Occlusion de l’auricule : le point !
La fibrillation atriale (FA) est l’arythmie la plus fréquente. Elle est responsable d’une morbimortalité et d’un coût de santé très important. Elle est associée à un sur-risque d’accident thromboembolique artériel (ATE). Globalement ce risque est multiplié par 5 dans la FA, ce qui revêt des situations très diverses selon les patients. Ce risque est évalué par le score de CHA2DS2-VASc qui, s’il excède 0, impose la mise en route d’un traitement anticoagulant oral définitif. Malheureusement, on connaît les difficultés d’éducation thérapeutique, d’observance, de surveillance d’un traitement anticoagulant et de ses complications. Les anticoagulants oraux directs apportent une très substantielle amélioration dans ce domaine mais gardent une iatrogénie importante en termes de risque de saignement, notamment à point de départ digestif, avec un niveau d’efficacité comparable aux AVK (qui réduisent le risque relatif d’ATE d’environ 65/70 % par rapport au placebo). L’occlusion de l’auricule représente une alternative chez les patients ayant une contre-indication aux anticoagulants oraux.

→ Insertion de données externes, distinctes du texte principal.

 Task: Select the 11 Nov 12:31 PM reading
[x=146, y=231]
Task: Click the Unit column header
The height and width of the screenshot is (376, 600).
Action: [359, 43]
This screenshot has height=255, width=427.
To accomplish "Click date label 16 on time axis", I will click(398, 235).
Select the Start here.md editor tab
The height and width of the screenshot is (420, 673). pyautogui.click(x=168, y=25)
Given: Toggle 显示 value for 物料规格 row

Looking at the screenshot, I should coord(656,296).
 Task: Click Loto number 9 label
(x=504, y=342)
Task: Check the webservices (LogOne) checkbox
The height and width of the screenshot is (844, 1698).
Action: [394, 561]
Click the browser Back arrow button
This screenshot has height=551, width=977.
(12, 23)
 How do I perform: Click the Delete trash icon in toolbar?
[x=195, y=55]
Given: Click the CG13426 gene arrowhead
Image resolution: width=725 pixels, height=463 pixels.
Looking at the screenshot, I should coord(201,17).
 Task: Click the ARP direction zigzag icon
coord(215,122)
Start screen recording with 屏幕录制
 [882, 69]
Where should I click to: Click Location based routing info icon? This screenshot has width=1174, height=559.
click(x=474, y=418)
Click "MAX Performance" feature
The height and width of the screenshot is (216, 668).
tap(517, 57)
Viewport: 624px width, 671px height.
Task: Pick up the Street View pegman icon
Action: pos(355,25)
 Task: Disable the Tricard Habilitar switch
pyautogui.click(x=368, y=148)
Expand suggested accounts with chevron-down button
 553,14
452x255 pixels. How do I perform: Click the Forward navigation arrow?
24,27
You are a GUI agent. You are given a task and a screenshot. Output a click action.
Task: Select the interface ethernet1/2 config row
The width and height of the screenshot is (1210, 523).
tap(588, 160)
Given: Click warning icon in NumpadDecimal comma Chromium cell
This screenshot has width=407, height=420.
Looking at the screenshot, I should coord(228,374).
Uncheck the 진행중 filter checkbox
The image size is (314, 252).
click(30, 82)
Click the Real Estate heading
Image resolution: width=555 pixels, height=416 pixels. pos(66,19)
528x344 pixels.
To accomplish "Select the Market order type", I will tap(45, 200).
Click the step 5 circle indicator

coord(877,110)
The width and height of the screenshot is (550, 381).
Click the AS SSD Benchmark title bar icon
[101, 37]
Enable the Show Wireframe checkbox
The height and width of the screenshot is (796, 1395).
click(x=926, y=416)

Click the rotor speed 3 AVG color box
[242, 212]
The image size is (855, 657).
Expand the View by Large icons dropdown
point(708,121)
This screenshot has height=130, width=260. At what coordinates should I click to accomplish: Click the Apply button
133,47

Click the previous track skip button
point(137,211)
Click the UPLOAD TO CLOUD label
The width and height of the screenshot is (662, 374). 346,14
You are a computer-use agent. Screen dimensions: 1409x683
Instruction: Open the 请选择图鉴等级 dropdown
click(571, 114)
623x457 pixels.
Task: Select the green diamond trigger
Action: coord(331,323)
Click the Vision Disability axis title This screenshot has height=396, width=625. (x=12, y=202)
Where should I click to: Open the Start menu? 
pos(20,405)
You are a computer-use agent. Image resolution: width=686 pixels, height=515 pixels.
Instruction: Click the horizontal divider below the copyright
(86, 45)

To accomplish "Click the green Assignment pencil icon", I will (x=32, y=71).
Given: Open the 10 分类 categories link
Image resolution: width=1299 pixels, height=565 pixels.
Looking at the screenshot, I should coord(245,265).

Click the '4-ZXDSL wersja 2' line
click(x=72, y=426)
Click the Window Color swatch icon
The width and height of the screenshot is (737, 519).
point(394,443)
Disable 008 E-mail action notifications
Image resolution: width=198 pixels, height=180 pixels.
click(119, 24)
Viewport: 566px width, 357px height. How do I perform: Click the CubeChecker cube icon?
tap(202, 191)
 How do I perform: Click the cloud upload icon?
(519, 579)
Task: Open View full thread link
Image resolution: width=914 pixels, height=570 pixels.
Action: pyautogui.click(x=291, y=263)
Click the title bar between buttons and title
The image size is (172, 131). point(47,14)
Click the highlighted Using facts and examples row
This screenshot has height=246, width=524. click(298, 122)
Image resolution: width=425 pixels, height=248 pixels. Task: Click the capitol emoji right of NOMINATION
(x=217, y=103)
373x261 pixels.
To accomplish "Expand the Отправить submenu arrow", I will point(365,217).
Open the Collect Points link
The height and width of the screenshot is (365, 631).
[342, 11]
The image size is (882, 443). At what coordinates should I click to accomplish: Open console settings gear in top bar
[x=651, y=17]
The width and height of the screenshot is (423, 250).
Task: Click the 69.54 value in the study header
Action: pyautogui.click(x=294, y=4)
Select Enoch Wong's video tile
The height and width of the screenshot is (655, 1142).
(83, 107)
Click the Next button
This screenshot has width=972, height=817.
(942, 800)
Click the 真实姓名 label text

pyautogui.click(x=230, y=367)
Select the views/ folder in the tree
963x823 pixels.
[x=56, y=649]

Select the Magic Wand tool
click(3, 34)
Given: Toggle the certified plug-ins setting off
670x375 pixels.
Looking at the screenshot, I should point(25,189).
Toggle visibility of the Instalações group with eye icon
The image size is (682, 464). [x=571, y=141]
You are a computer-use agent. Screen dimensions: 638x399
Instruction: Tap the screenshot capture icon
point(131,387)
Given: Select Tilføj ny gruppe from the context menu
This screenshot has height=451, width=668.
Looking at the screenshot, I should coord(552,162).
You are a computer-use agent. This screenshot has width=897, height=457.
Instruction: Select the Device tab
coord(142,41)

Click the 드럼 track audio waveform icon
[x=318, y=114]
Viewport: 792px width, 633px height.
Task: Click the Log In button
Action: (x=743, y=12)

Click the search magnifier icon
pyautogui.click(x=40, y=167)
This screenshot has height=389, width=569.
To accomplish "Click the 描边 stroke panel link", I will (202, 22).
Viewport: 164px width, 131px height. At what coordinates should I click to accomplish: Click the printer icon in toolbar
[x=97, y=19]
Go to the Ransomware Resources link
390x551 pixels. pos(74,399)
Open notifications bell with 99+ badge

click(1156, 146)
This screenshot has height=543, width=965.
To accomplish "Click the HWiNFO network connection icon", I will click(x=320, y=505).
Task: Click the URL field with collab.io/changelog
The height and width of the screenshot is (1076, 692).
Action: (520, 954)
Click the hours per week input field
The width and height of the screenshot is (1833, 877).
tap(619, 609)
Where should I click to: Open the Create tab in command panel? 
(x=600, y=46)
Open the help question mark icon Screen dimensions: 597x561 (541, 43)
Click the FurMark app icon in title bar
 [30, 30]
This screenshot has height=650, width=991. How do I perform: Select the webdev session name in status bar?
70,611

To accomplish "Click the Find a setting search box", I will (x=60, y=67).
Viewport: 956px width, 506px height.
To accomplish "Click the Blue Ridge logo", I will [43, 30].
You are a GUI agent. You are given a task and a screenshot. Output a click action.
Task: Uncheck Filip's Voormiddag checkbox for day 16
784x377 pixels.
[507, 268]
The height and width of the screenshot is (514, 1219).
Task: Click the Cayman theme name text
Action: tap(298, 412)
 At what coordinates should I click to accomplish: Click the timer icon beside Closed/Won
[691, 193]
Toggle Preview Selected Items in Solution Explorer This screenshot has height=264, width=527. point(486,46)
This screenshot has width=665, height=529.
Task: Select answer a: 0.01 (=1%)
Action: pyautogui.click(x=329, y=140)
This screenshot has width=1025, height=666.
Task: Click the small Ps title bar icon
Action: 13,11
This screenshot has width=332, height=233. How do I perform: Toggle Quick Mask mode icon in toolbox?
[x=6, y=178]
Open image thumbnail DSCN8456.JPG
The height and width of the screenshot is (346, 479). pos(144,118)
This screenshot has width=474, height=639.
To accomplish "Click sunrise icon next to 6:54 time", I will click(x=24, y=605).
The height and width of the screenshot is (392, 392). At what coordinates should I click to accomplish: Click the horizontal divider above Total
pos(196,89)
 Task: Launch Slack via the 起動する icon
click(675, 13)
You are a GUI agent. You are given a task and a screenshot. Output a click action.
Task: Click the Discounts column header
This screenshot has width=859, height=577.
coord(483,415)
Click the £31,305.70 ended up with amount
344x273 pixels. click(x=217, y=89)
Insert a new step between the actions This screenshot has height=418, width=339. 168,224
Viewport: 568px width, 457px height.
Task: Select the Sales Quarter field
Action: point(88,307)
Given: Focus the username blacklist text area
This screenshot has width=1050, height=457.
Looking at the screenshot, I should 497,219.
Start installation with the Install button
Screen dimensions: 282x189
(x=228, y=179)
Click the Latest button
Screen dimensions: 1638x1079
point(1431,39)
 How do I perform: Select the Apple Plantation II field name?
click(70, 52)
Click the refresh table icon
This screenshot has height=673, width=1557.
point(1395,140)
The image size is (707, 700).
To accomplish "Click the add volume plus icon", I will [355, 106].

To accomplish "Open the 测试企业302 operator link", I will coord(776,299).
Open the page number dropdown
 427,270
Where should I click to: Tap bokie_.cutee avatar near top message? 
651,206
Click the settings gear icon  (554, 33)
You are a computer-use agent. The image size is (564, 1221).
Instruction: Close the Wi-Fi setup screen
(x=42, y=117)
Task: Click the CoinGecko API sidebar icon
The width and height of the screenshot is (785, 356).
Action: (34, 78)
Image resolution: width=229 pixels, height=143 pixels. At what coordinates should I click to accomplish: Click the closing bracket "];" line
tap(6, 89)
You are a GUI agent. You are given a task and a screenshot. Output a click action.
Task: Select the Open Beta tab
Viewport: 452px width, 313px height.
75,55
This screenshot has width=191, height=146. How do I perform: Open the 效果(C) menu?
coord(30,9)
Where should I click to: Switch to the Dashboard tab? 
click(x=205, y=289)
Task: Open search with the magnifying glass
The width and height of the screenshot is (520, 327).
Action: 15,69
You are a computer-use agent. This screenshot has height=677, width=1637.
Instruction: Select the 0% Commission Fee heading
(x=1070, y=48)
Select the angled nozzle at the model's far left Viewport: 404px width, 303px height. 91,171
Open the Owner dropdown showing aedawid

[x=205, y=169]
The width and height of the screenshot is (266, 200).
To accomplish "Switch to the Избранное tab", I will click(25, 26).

L’oreillette gauche (OG) est la zone élective de constitution des thrombi dans la FA. L’auricule gauche, appendice antérolatéral de l’oreillette, est le plus souvent concerné. On estime sur des études anatomopathologiques, échographiques transœsophagiennes (ETO) et autopsiques que 90 % des thrombi de l’OG sont localisés à l’auricule. Depuis la fin des années 1990, des dispositifs d’occlusion de l’auricule, implantables par voie percutanée ont donc été développés dans le but de réduire le risque d’ATE chez les patients victimes de FA.